About this task
Take the lines from the one with "Select the US column header" to the end of the listing, both ends included, and quote them exactly, leaving pictures out.

Data to examine
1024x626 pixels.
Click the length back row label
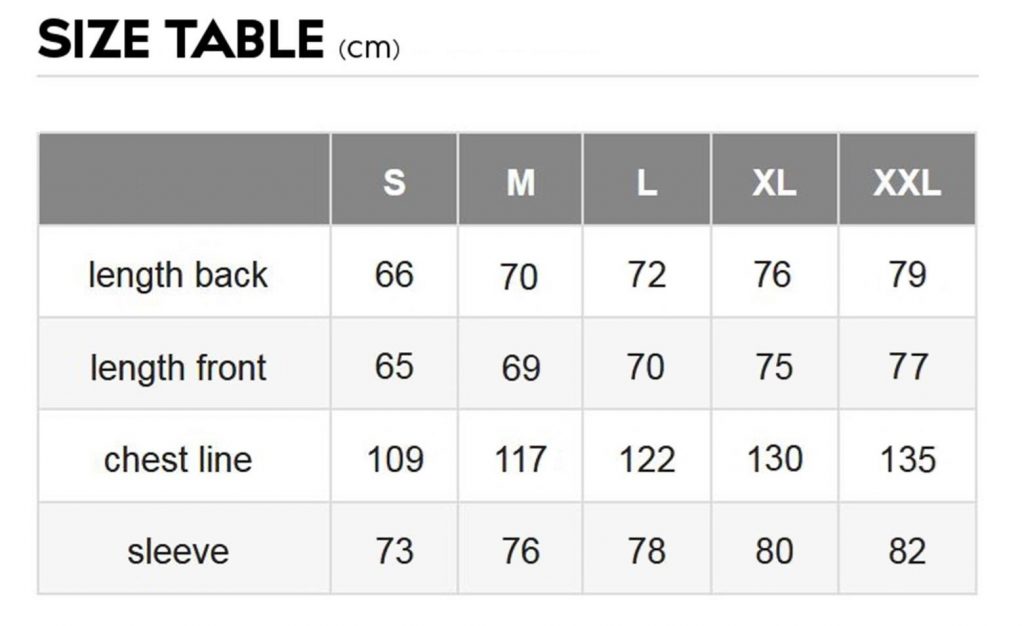178,275
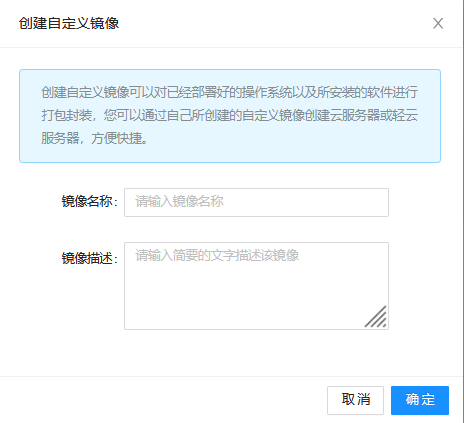
Task: Click the info text 服务器，方便快捷
Action: [x=95, y=138]
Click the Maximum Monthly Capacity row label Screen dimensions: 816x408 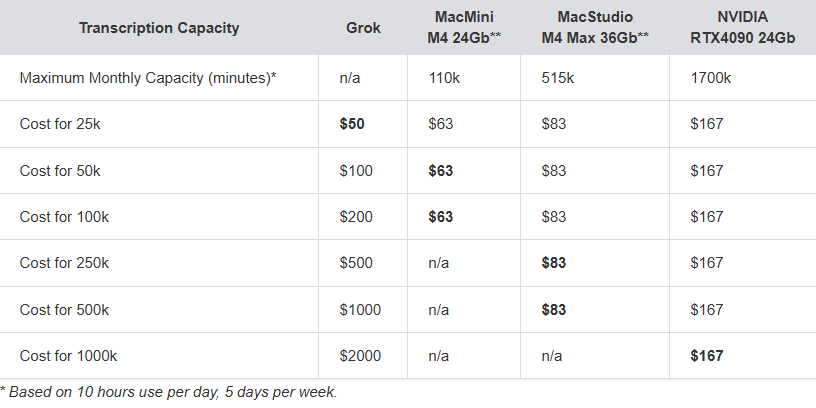148,78
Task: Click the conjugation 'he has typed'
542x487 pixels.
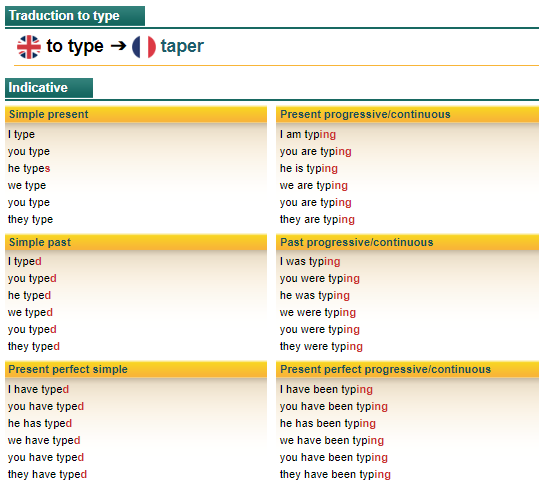Action: click(x=40, y=423)
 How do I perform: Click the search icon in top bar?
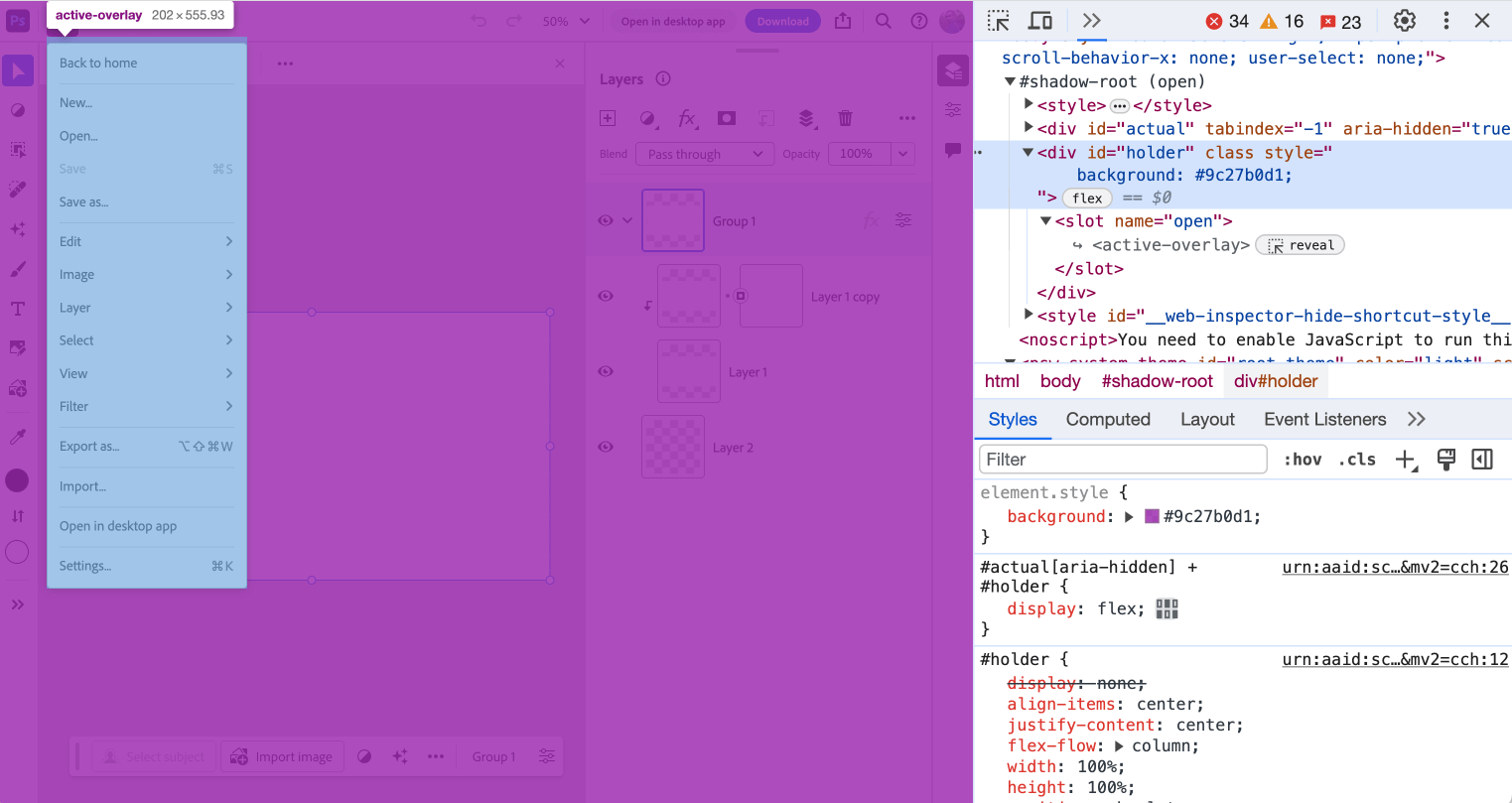click(883, 21)
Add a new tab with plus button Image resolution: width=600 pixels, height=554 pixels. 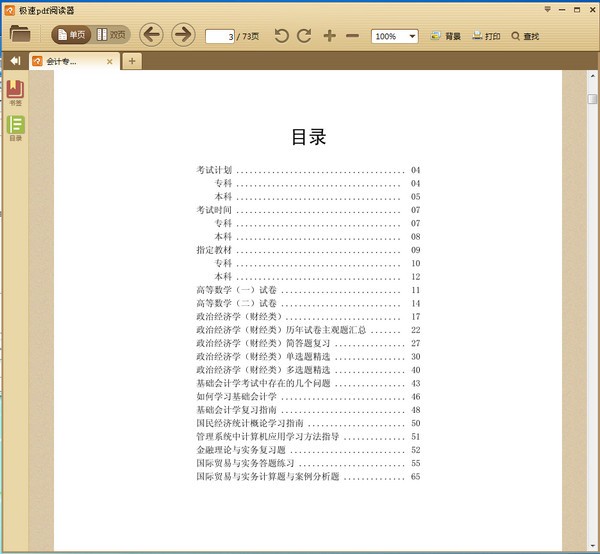(x=132, y=61)
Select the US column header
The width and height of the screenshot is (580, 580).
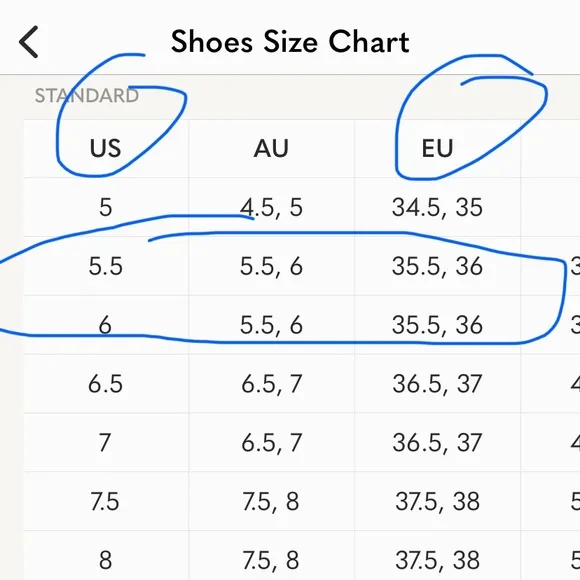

Solved problem
Select the US column header
The width and height of the screenshot is (580, 580).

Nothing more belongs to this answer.